Why doesn't InnoDB store the row count?

Question 1

Everyone knows that, in tables that use InnoDB as engine, queries like SELECT COUNT(*) FROM mytable are very inexact and very slow, especially when the table gets bigger and there are constant row insertions/deletions while that query executes.

As I understood it, InnoDB doesn't store the row count in an internal variable, which is the reason for this problem.

My question is: Why is this so ? Would it be so hard to store such information ? It's an important information to know in so many situations. The only difficulty I see if such an internal count would be implemented is when transactions are involved: if the transaction is uncommitted, do you count the rows inserted by it or not ?

PS: I'm not an expert on DBs, I'm just someone who has MySQL as a simple hobby. So if I just asked something stupid, don't be excessively critical :D .

Question 2

Slow, yes. Inexact, no. It's slow because it gives the exact result. When you have a 200M rows table, and possibly many other transactions that insert/delete into the same table, possibly many rows per second, another question is "do you need the exact number?"

Question 3

@ypercube I know I saw a few times in phpmyadmin some row count values that were very off. Plus, there is a comment there saying something like "may not be accurate".

Question 4

@RaduMurzea phpMyAdmin users an alternate method to calculate table counts for InnoDB tables for the speed reasons you know about. This is where the innaccuracy you mentioned comes into play. Actual SELECT COUNT(*) FROM ... queries are precise. If you prefer, phpMyAdmin can be configured to always use exact row counts at the expense of speed. More info: stackoverflow.com/questions/11926259/…

Question 5

I agree with @RemusRusanu (+1 for his answer)

SELECT COUNT(*) FROM mydb.mytable in InnoDB behaves like a transactional storage engine should. Compare it to MyISAM.

MyISAM

If mydb.mytable is a MyISAM table, launching SELECT COUNT(*) FROM mydb.mytable; is just like running SELECT table_rows FROM information_schema.table WHERE table_schema = 'mydb' AND table_name = 'mytable';. This triggers a quick lookup of the row count in the header of the MyISAM table.

InnoDB

If mydb.mytable is a InnoDB table, you get hodge-podge of things going on. You have MVCC going on, governing the following:

ib_logfile0/ib_logfile1 (Redo Logs)
ibdata1
- Undo Logs
- Rollbacks
- Data Dictionary Changes
Buffer Pool Management
Transaction Isolation (4 types)
- Repeatable Reads
- Read Committed
- Read Uncommitted
- Serializable

Asking InnoDB for a table count requires navigation through these ominous things. In fact, one never really knows if SELECT COUNT(*) from mydb.mytable counts repeatable reads only or includes reads that have been committed and those that are uncommitted.

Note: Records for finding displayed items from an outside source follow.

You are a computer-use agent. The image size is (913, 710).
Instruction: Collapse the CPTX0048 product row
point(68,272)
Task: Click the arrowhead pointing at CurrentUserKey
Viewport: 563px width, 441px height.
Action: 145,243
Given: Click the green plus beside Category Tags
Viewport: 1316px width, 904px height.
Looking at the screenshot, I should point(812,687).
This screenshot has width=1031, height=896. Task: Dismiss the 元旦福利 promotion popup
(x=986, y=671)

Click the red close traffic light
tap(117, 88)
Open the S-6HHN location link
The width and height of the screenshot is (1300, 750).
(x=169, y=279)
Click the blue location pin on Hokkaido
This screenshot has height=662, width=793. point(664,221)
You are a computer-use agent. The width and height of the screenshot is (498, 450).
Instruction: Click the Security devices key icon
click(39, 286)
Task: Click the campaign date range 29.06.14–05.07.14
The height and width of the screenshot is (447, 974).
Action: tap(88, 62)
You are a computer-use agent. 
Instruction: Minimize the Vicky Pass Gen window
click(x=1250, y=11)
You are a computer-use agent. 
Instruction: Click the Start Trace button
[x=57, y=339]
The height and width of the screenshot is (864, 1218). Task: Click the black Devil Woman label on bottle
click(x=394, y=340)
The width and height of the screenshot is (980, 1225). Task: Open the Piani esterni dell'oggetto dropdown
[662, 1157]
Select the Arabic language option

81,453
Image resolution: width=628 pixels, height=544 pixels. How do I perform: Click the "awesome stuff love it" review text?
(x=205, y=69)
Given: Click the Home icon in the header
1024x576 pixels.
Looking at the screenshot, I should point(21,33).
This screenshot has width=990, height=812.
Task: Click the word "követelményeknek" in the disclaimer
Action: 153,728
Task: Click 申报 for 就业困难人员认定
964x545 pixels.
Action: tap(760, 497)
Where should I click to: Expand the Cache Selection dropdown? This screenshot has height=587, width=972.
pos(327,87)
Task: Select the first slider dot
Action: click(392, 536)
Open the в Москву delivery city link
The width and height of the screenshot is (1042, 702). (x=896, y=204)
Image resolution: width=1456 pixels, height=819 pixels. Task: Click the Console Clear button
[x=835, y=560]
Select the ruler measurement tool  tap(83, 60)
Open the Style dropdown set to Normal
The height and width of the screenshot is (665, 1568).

You could try to stabilize things a little by enabling innodb_stats_on_metadata.

According to the MySQL Documentation on innodb_stats_on_meta_data

When this variable is enabled (which is the default, as before the variable was created), InnoDB updates statistics during metadata statements such as SHOW TABLE STATUS or SHOW INDEX, or when accessing the INFORMATION_SCHEMA tables TABLES or STATISTICS. (These updates are similar to what happens for ANALYZE TABLE.) When disabled, InnoDB does not update statistics during these operations. Disabling this variable can improve access speed for schemas that have a large number of tables or indexes. It can also improve the stability of execution plans for queries that involve InnoDB tables.

Disabling it may or may not give you a more stable count in terms of setting up EXPLAIN plans. It may affect performance of SELECT COUNT(*) from mydb.mytable in either a good way, bad way, or not at all. Give it a Try and See !!!

Question 6

For starter there is no such thing as the 'current count' to store in a variable. A query like SELECT COUNT(*) FROM ... is subject to the current isolation level and all concurrent pending transactions. Depending on the isolation level, the query can see or not see rows inserted or deleted by pending uncommitted transactions. The only way to answer is to count the rows that are visible to the current transaction.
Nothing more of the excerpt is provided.